Both the noise level and the proportion of outliers have been reduced a bit from previous posts, to make the dataset less hard to work with.
Instead of using fixed, user-supplied parameters, our algorithm will need to
adjust p and t, so let’s create a data structure to track that:
type State = {
ErrorThreshold: float
OutliersProportion: float
}
We will initialize the State assuming 50% of outliers. This could easily be
parameterized, but we are just trying to evaluate if the idea works at all, so
let’s be lazy, and reuse whatever we can from the existing code:
let init
(config: Configuration)
(estimateParameters: Example<'Obs, float> [] -> 'Param)
(predictor: 'Param -> 'Obs -> float)
(data: Example<'Obs, float> [])
=
// sample n random observations from data
let maybeInliers =
Array.init config.MinimumTrainingSampleSize (fun _ ->
let index = config.RNG.Next data.Length
data[index]
)
let maybeModel =
maybeInliers
|> estimateParameters
let errors =
data
|> Array.map (fun ex ->
(predictor maybeModel ex.Observation - ex.Label)
|> abs
)
let errorThreshold = errors.Percentile(50)
maybeModel,
{
ErrorThreshold = errorThreshold
OutliersProportion = 0.50
}
We select a few random observations, estimate a model, and evaluate the median
of the prediction error across the entire dataset, under the assumption that if
50% of observations are inliers, then at best 50% of the errors will be within
t.
Now that we have a starting point, we want to follow the same general procedure
as “regular RANSAC”, with one modification: when more observations than
expected are within the current ErrorThreshold, we will make a small update
to State, using an adjustmentRate parameter describing how aggressively we
want to perform adjustments:
let findCandidate
(state: State)
(config: Configuration)
(adjustmentRate: float)
(estimateParameters: Example<'Obs, float> [] -> 'Param)
(predictor: 'Param -> 'Obs -> float)
(data: Example<'Obs, float> [])
=
// sample n random observations from data
let maybeInliers =
Array.init config.MinimumTrainingSampleSize (fun _ ->
let index = config.RNG.Next data.Length
data[index]
)
// estimate a model using that sample
let maybeModel =
maybeInliers
|> estimateParameters
// which observations are predicted within the current error?
let confirmedInliers =
data
|> Array.filter (fun example ->
let prediction = predictor maybeModel example.Observation
abs (example.Label - prediction) <= state.ErrorThreshold
)
let proportionInliers =
float confirmedInliers.Length / float data.Length
let proportionOutliers = 1.0 - proportionInliers
// if too few predictions are within error, this is a bad model
// and we discard it
if proportionOutliers > state.OutliersProportion
then None
else
let betterModel =
confirmedInliers
|> estimateParameters
let betterPredictor = predictor betterModel
let adjustedOutliersProportion =
(1.0 - adjustmentRate) * state.OutliersProportion
+
adjustmentRate * proportionOutliers
// if we have 70% of inliers,
// the error on inliers should be ~ 70 percentile
// of overall error
let updatedError =
data
|> Array.map (fun ex ->
abs (betterPredictor ex.Observation - ex.Label)
)
|> fun errors ->
errors.Quantile (1.0 - adjustedOutliersProportion)
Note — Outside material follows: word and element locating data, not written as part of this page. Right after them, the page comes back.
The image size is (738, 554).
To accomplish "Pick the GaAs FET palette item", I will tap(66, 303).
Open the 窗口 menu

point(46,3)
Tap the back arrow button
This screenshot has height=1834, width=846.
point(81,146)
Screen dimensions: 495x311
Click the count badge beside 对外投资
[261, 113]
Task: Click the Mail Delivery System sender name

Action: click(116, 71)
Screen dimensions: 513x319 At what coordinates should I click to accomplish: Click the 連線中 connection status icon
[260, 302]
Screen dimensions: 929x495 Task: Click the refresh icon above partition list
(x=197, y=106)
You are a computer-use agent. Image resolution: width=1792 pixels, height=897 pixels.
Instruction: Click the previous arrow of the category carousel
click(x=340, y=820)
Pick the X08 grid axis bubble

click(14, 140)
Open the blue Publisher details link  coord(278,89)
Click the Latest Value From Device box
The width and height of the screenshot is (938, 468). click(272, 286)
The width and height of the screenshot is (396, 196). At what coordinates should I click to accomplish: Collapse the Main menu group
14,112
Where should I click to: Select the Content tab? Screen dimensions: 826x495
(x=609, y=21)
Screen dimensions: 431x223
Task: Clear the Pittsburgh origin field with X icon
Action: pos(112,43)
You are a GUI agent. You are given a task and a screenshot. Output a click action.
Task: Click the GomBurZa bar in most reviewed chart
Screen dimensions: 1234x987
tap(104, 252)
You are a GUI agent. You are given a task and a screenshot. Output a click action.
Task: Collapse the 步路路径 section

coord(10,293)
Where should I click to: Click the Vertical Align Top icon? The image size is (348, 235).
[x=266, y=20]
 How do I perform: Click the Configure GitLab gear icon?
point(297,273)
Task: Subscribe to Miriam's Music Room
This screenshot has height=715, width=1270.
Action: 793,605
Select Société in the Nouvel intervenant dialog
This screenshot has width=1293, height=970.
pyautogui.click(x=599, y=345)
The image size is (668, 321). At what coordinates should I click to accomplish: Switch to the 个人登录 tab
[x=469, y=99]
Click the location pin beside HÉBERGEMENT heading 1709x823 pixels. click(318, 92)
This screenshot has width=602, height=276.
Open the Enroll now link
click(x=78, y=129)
if updatedError > state.ErrorThreshold
then None
else
// we update the state, but only partially
(
betterModel,
{
ErrorThreshold =
(1.0 - adjustmentRate) * state.ErrorThreshold
+ adjustmentRate * updatedError
OutliersProportion = adjustedOutliersProportion
}
)
|> Some
That’s a bit of a wall of code, and it’s not particularly pretty. But again, we are in proof of concept mode, this is fine. Not much to say otherwise, this is just implementing the steps described above. Now for the real question - does it even remotely work? Let’s see:
let initialState =
sample
|> init config estimator predictor
let autoSearch (parameters, state) =
(parameters, state)
|> Seq.unfold (fun (p, s) ->
match findCandidate s config 0.1 estimator predictor sample with
| None -> Some ((p, s), (p, s))
| Some (p', s') -> Some ((p', s'), (p', s'))
)
autoSearch initialState
|> Seq.take 100
|> Seq.toArray
We use an adjustment rate of 0.1, and run 100 iterations:
[|
({ Constant = 1.006125602
Slope = 0.4800994928 },
{ ErrorThreshold = 0.2383214144
OutliersProportion = 0.452 });
({ Constant = 1.006114377
Slope = 0.4855896171 },
{ ErrorThreshold = 0.2153375312
OutliersProportion = 0.4098 });
// omitted for brevity
({ Constant = 1.000455587
Slope = 0.5003379682 },
{ ErrorThreshold = 0.03643983755
OutliersProportion = 0.1402098022 });
({ Constant = 1.000455587
Slope = 0.5003379682 },
{ ErrorThreshold = 0.03643983755
OutliersProportion = 0.1402098022 })
|]
We end up with pretty good estimates for the constant (1.000) and slope
(0.500). The estimates for t and p are not as good (0.03 where we would
like 0.01, and 0.14 where we would like 0.25) but these are not awful
either.
We should not get too carried away about how good the constant and slope estimates are, because the algorithm appears to have picked decent values from the get go. Then again, a cursory test with different seed values for the random number generator yielded more or less the same results, so this might be working after all.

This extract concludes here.